Identifying and prioritising research topics
Several European countries have initiated research in organic food and farming at both the national and regional level during the last decade. Progress in R&D could be speeded up by concerted research efforts at a Transnational level. Transnational R&D could develop synergy and complementarity so that all involved partners benefit. Areas, where these synergies are substantial, will be identified and described in depth.
Examples for fields of special interest for joint activities are:
Problems, which occur in different countries but not EU-wide (e.g. copper replacement in vine growing, selenium poor soils in North)
Research areas where there seems to exist a special need to gather specialised expertise and/or very high cost connected to the research
Solutions, which would need commercial R&D but where the market is still underdeveloped because of the marginal importance of organic farming (e.g. development of robot technology to be used for weeding purposes, or the development of specialised information technology)

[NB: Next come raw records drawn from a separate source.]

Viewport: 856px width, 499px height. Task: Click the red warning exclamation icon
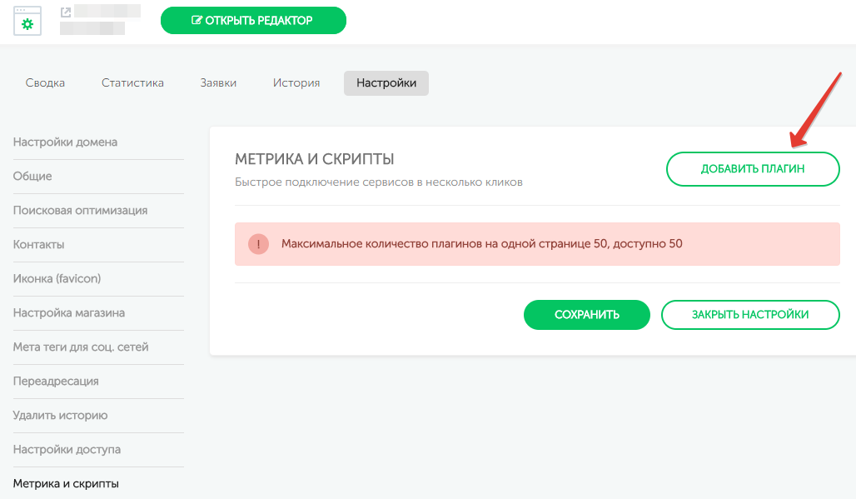(x=258, y=244)
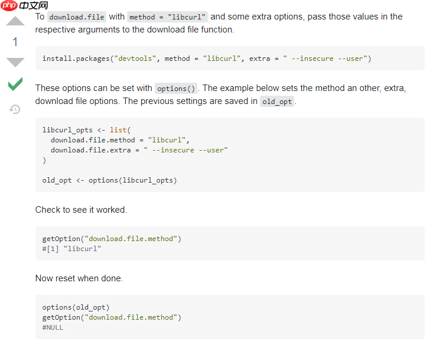Screen dimensions: 433x351
Task: Click the 'Now reset when done.' text
Action: [x=79, y=278]
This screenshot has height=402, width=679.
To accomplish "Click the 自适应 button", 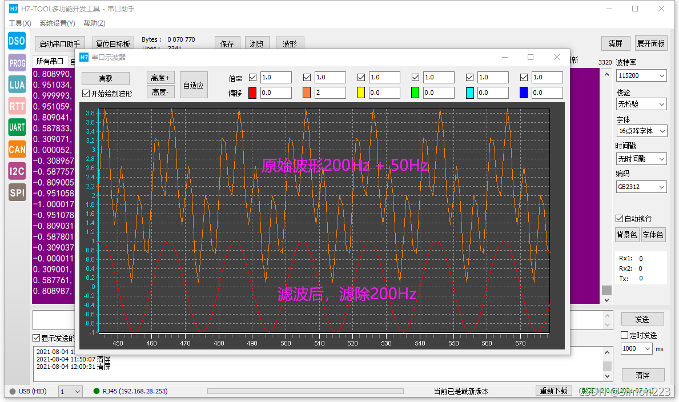I will [x=194, y=85].
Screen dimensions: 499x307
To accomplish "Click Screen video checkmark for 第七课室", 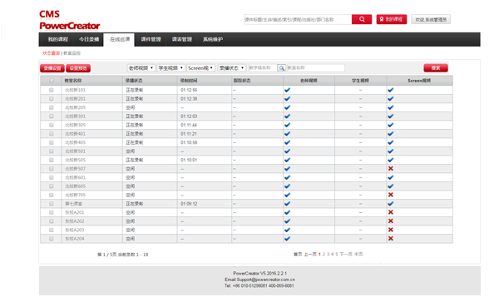I will tap(391, 204).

Problems, which need a variety of climatic, economic or sociological environments
Problems, which would benefit from combining the experimental resources of a number of countries
In order to identify topics and research areas for future cooperation and to recommend on best practices for future programmes a number of activities will be carried out. This is namely:
Workshops will be held to create a list of knowledge, which is needed to improve the performance of organic farming and organic food production.

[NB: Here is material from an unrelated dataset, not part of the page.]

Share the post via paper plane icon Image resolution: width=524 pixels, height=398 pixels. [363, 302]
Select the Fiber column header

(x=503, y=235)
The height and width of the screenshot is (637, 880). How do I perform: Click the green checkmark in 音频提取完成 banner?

Lists of potential future research
Each participant country will prioritise independently the list of potential future research. The information on prioritisation will be shared between all participants, and a prioritisation matrix will be generated.
Specifications of research
Those countries, which are interested in any of the priority projects, will work together to develop a mutually acceptable specification for the research, and agree how the research should be let and funded.
To identify possible topics for future research which are of common interest to all or some of the ERA-NET participants, to prioritise them, and assess the level of interest in co-funding projects.
To identify research areas where an increased cooperation between national or regional programmes could bring major synergies and progress. In parallel, legal, organisational and administrative barriers for joining activities between national and regional research schemes will be addressed and recommendations will be made in order to overcome them.
To elucidate and recommend on best practice in research schemes or hubs on organic food and farming and to analyse opportunities for Transnational research for joint specific research programmes and utilisation of common research facilities in organic agriculture
Workshop to identify priorities for new research
Report providing list of topics, which require new research
Matrix showing each participant’s priorities for the research topics identified in task 6.1, and report describing the type and extent of the Transnational collaboration which is expected to occur
Flavie Salaun, Department for Environment, Food and Rural Affairs (UK)
Stefan Lange, Federal Office for Agriculture and Food (D)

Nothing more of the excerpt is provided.